Top of PROVIDED RECORDS
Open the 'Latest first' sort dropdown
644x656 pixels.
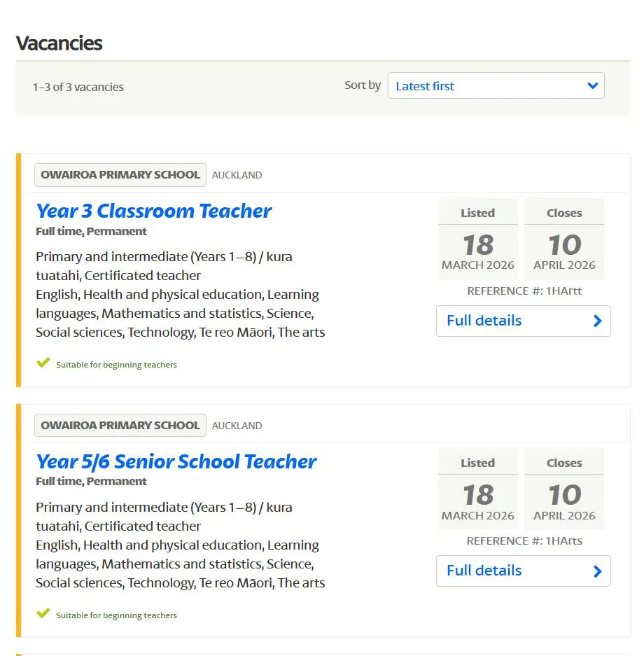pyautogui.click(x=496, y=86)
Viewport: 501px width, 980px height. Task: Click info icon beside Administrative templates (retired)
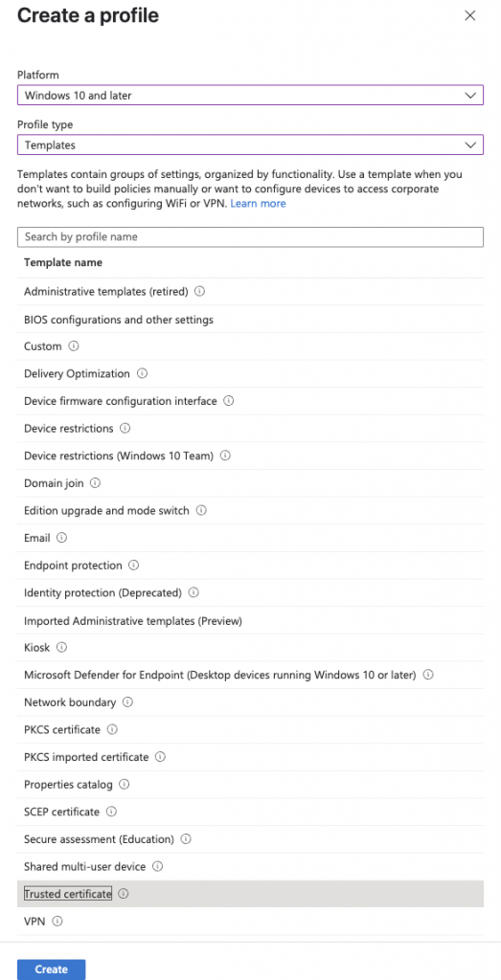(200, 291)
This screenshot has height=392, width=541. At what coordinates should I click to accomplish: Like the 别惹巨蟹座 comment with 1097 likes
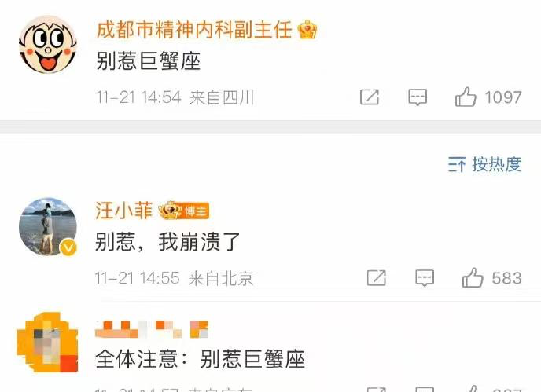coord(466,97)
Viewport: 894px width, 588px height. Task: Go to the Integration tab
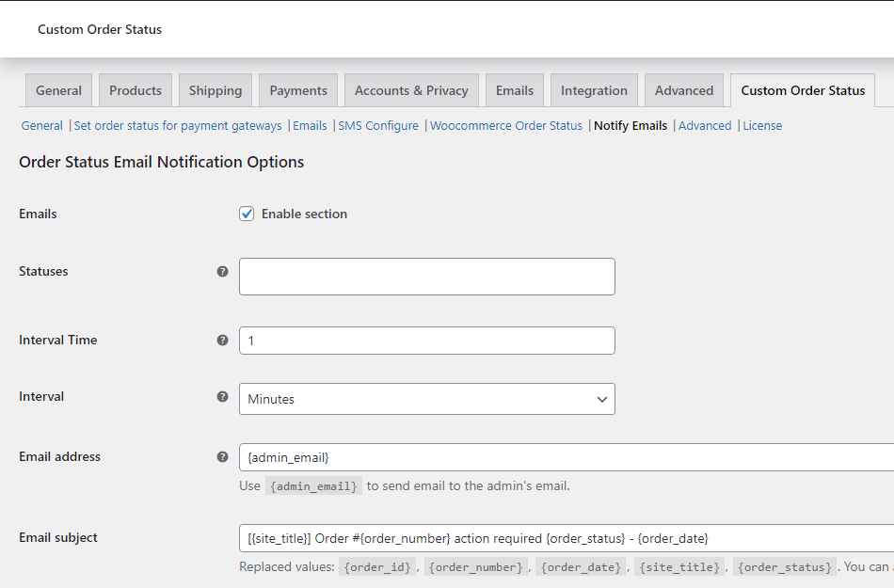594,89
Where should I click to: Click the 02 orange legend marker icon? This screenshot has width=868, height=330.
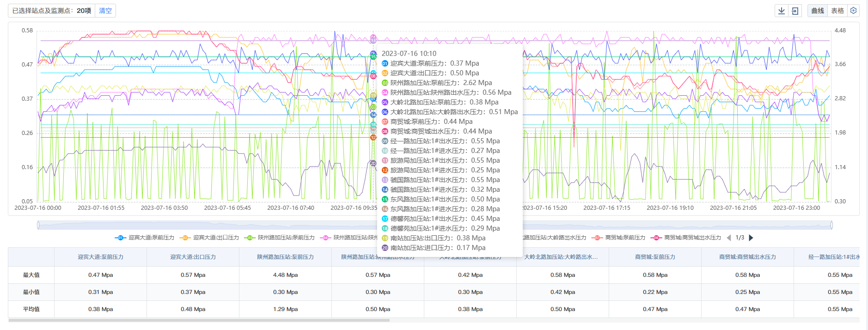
Bottom of PROVIDED RECORDS
● ASSIGNMENT:
Please copy, exactly as written, the lines from the one that contains "644x656 pixels." through the end of the records, both ends included. Do not include the pictures.

● ANSWER BOX:
644x656 pixels.
pyautogui.click(x=496, y=86)
Viewport: 501px width, 980px height. Task: Click info icon beside Administrative templates (retired)
(200, 291)
This screenshot has height=392, width=541. At what coordinates should I click to accomplish: Like the 别惹巨蟹座 comment with 1097 likes
coord(466,97)
Viewport: 894px width, 588px height. Task: Go to the Integration tab
594,89
Where should I click to: Click the 02 orange legend marker icon? This screenshot has width=868, height=330.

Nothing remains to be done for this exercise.